Find all lines below containing the string "computer" and return them.

━━ Exercise input ━━

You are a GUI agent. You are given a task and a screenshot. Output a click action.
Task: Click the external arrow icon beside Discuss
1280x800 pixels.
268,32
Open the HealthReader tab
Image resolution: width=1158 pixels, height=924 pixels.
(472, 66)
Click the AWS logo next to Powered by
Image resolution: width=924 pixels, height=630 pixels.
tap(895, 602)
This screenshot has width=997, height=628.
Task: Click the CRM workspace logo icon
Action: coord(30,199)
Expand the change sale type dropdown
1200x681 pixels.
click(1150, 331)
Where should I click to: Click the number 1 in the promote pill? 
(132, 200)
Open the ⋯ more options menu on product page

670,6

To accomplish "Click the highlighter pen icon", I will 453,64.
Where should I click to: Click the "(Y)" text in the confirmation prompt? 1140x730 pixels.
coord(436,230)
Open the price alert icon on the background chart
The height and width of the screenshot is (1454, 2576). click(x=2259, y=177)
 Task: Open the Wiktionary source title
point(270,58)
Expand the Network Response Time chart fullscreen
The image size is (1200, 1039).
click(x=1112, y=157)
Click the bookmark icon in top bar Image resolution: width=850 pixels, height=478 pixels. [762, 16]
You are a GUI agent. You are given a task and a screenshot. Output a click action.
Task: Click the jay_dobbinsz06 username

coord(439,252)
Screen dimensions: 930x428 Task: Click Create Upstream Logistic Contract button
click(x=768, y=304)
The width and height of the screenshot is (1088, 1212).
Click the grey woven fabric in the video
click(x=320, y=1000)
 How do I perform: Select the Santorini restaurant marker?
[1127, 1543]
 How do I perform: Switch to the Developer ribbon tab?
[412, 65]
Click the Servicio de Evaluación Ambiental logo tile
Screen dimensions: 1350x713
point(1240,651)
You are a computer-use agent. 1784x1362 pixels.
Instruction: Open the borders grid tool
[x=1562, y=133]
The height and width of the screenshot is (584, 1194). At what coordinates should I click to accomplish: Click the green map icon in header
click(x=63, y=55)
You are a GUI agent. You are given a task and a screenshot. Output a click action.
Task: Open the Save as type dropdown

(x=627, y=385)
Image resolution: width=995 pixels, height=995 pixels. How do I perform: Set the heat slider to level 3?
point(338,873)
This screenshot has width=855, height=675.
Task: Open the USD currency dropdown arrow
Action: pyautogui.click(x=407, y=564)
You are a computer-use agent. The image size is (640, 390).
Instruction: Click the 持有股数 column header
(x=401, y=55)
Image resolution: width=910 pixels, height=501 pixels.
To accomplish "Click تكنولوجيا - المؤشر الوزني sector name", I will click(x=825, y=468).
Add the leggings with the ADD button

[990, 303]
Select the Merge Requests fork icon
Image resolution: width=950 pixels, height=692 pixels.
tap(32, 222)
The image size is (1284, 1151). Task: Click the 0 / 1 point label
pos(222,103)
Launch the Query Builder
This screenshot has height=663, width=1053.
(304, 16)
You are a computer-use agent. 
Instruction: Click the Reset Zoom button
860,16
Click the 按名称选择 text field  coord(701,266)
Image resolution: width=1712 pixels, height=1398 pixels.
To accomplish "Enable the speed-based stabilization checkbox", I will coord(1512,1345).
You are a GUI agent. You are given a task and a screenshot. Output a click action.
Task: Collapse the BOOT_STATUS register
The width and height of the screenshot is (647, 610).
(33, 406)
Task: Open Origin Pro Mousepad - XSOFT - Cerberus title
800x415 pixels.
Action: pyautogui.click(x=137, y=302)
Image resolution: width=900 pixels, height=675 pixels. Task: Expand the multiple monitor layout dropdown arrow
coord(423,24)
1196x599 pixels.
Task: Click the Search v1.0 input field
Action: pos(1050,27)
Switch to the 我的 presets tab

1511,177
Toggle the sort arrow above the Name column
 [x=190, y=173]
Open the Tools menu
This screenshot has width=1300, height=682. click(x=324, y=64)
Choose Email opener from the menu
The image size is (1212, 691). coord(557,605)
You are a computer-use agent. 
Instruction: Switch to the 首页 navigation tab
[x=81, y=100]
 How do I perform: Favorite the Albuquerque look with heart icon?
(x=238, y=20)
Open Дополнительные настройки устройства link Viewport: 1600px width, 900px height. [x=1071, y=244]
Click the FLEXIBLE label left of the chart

━━━

Exercise solution:
You are a computer-use agent. 1784x1362 pixels.
You are a computer-use agent. The image size is (640, 390).
You are a computer-use agent. 
You are a computer-use agent. 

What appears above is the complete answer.